Dass schließlich insbesondere die Frage der Missbrauchsaufarbeitung innerhalb der Kirche weiterhin einer Baustelle gleicht, wie von dem Betroffenenbeirat der DBK insinuiert, zeigte sich leider auch während der Tage in Stuttgart. Nachdem ein Artikel der ZEIT-Beilage Christ und Welt kurz vor Beginn des Katholikentags offengelegt hatte, dass der Limburger-Bischof und DBK-Vorsitzende Georg Bätzing einen Priester zum Bezirksdekan ernannt hat, dem sexuelle Belästigung in mindestens zwei Fällen vorgeworfen wird, blieb das Thema auch in Stuttgart zentral.

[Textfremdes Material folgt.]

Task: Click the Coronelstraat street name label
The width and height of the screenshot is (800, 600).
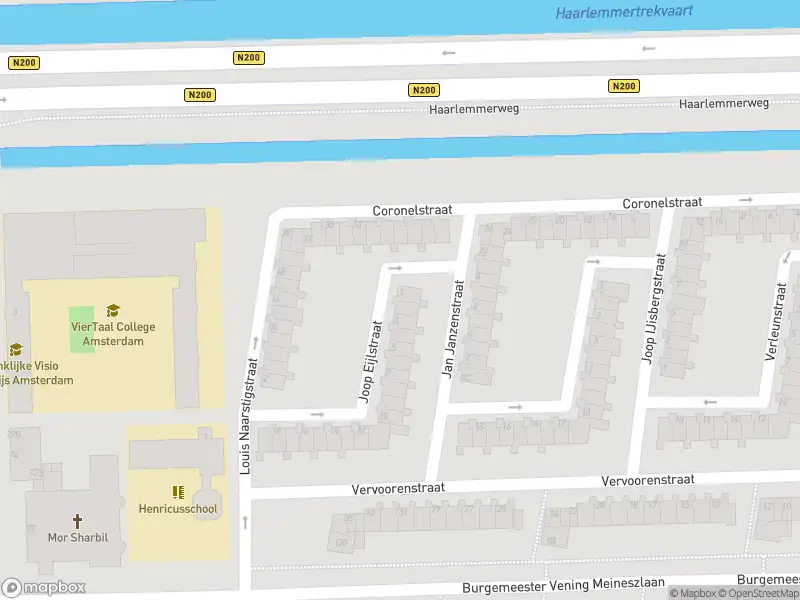Action: point(412,210)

Bätzing reagierte zerknirscht auf die Vorwürfe, nannte jede Form des sexuellen Übergriffs ein „no go“ und versuchte, die von ihm ausgesprochene Ernennung zu rechtfertigen. Ausräumen konnte er die entstandenen Irritationen aber auch bei der Schlusspressekonferenz des Katholikentags nicht. Ob er die Ernennung rückgängig machen werde, ließ er offen. Er nehme das Thema am Sonntag mit nach Limburg, um dort weiter zu entscheiden, was er tue und nicht tue. Die Arbeit an der Baustelle geht weiter.